• Assigned task
Write the entries out in full, matching them exactly.

*** Given information Section Begins ***

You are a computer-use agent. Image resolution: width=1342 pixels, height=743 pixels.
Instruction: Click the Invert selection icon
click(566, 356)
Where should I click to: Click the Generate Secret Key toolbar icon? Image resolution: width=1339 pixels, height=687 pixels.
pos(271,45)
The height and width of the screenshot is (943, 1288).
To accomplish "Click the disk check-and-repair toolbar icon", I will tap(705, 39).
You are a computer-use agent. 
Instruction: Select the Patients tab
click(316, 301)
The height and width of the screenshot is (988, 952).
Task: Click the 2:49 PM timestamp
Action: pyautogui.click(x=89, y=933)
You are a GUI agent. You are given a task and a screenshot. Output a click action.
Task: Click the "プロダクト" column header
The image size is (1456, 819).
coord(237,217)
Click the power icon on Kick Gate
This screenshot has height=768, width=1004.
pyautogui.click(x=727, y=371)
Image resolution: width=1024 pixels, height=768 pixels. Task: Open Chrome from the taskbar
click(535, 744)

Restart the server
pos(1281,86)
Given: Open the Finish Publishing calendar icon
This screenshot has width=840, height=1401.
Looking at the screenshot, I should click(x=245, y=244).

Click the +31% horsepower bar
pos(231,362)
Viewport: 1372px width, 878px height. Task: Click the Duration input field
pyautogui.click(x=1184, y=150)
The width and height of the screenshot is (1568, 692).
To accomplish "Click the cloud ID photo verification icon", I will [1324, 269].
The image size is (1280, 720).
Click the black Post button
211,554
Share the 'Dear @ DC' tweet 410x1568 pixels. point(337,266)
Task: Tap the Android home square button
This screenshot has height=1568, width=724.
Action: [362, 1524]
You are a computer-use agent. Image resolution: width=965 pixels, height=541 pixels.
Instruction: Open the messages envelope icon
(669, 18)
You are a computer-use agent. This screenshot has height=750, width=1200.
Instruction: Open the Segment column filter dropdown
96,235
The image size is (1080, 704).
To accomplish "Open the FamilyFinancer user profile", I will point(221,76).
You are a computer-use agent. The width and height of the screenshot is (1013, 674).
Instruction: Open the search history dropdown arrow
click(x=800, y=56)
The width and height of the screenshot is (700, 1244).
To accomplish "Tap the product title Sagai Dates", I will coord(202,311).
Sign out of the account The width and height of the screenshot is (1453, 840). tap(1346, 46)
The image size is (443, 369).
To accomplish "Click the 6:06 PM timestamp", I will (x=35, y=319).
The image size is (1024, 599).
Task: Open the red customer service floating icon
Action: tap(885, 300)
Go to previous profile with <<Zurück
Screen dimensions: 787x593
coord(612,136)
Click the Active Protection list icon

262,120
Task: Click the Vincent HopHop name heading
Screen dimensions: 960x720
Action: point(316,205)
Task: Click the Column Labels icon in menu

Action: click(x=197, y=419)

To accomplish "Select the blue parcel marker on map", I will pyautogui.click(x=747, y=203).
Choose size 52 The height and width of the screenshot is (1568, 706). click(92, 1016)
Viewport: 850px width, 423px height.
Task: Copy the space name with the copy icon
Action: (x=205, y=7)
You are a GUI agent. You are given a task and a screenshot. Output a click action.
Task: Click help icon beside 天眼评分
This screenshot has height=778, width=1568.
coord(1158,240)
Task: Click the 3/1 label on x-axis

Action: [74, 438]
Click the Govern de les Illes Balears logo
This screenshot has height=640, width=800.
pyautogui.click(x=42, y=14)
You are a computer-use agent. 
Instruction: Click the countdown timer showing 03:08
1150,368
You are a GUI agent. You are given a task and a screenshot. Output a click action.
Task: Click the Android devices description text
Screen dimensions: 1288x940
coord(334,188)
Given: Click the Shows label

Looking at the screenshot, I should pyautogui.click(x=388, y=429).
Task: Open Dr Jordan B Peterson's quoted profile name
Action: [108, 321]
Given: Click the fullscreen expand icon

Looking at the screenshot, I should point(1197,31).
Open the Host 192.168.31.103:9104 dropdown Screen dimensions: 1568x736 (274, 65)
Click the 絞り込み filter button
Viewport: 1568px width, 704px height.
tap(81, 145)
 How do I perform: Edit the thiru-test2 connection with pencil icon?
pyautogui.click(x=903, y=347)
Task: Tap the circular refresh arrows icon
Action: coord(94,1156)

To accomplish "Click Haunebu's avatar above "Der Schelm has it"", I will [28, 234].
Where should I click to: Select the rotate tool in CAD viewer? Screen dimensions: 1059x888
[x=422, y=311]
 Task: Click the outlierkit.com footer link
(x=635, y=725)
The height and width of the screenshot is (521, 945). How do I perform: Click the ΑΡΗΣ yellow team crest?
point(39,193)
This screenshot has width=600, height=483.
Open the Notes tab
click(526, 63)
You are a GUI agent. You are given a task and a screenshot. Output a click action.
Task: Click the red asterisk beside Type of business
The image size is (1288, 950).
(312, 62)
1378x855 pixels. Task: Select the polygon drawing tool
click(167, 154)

*** Given information Section Ends ***

• Task answer
You are a computer-use agent. Image resolution: width=1342 pixels, height=743 pixels.
Instruction: Click the Invert selection icon
click(566, 356)
Where should I click to: Click the Generate Secret Key toolbar icon? Image resolution: width=1339 pixels, height=687 pixels.
pos(271,45)
The height and width of the screenshot is (943, 1288).
To accomplish "Click the disk check-and-repair toolbar icon", I will tap(705, 39).
You are a computer-use agent. 
Instruction: Select the Patients tab
click(316, 301)
The height and width of the screenshot is (988, 952).
Task: Click the 2:49 PM timestamp
Action: pyautogui.click(x=89, y=933)
You are a GUI agent. You are given a task and a screenshot. Output a click action.
Task: Click the "プロダクト" column header
The image size is (1456, 819).
coord(237,217)
Click the power icon on Kick Gate
This screenshot has height=768, width=1004.
pyautogui.click(x=727, y=371)
Image resolution: width=1024 pixels, height=768 pixels. Task: Open Chrome from the taskbar
click(535, 744)

Restart the server
pos(1281,86)
Given: Open the Finish Publishing calendar icon
This screenshot has width=840, height=1401.
Looking at the screenshot, I should click(x=245, y=244).

Click the +31% horsepower bar
pos(231,362)
Viewport: 1372px width, 878px height. Task: Click the Duration input field
pyautogui.click(x=1184, y=150)
The width and height of the screenshot is (1568, 692).
To accomplish "Click the cloud ID photo verification icon", I will [1324, 269].
The image size is (1280, 720).
Click the black Post button
211,554
Share the 'Dear @ DC' tweet 410x1568 pixels. point(337,266)
Task: Tap the Android home square button
This screenshot has height=1568, width=724.
Action: [362, 1524]
You are a computer-use agent. Image resolution: width=965 pixels, height=541 pixels.
Instruction: Open the messages envelope icon
(669, 18)
You are a computer-use agent. This screenshot has height=750, width=1200.
Instruction: Open the Segment column filter dropdown
96,235
The image size is (1080, 704).
To accomplish "Open the FamilyFinancer user profile", I will point(221,76).
You are a computer-use agent. The width and height of the screenshot is (1013, 674).
Instruction: Open the search history dropdown arrow
click(x=800, y=56)
The width and height of the screenshot is (700, 1244).
To accomplish "Tap the product title Sagai Dates", I will coord(202,311).
Sign out of the account The width and height of the screenshot is (1453, 840). tap(1346, 46)
The image size is (443, 369).
To accomplish "Click the 6:06 PM timestamp", I will (x=35, y=319).
The image size is (1024, 599).
Task: Open the red customer service floating icon
Action: tap(885, 300)
Go to previous profile with <<Zurück
Screen dimensions: 787x593
coord(612,136)
Click the Active Protection list icon

262,120
Task: Click the Vincent HopHop name heading
Screen dimensions: 960x720
Action: point(316,205)
Task: Click the Column Labels icon in menu

Action: click(x=197, y=419)

To accomplish "Select the blue parcel marker on map", I will pyautogui.click(x=747, y=203).
Choose size 52 The height and width of the screenshot is (1568, 706). click(92, 1016)
Viewport: 850px width, 423px height.
Task: Copy the space name with the copy icon
Action: (x=205, y=7)
You are a GUI agent. You are given a task and a screenshot. Output a click action.
Task: Click help icon beside 天眼评分
This screenshot has height=778, width=1568.
coord(1158,240)
Task: Click the 3/1 label on x-axis

Action: [74, 438]
Click the Govern de les Illes Balears logo
This screenshot has height=640, width=800.
pyautogui.click(x=42, y=14)
You are a computer-use agent. 
Instruction: Click the countdown timer showing 03:08
1150,368
You are a GUI agent. You are given a task and a screenshot. Output a click action.
Task: Click the Android devices description text
Screen dimensions: 1288x940
coord(334,188)
Given: Click the Shows label

Looking at the screenshot, I should pyautogui.click(x=388, y=429).
Task: Open Dr Jordan B Peterson's quoted profile name
Action: [108, 321]
Given: Click the fullscreen expand icon

Looking at the screenshot, I should point(1197,31).
Open the Host 192.168.31.103:9104 dropdown Screen dimensions: 1568x736 (274, 65)
Click the 絞り込み filter button
Viewport: 1568px width, 704px height.
tap(81, 145)
 How do I perform: Edit the thiru-test2 connection with pencil icon?
pyautogui.click(x=903, y=347)
Task: Tap the circular refresh arrows icon
Action: coord(94,1156)

To accomplish "Click Haunebu's avatar above "Der Schelm has it"", I will [28, 234].
Where should I click to: Select the rotate tool in CAD viewer? Screen dimensions: 1059x888
[x=422, y=311]
 Task: Click the outlierkit.com footer link
(x=635, y=725)
The height and width of the screenshot is (521, 945). How do I perform: Click the ΑΡΗΣ yellow team crest?
point(39,193)
This screenshot has width=600, height=483.
Open the Notes tab
click(526, 63)
You are a GUI agent. You are given a task and a screenshot. Output a click action.
Task: Click the red asterisk beside Type of business
The image size is (1288, 950).
(312, 62)
1378x855 pixels. Task: Select the polygon drawing tool
click(167, 154)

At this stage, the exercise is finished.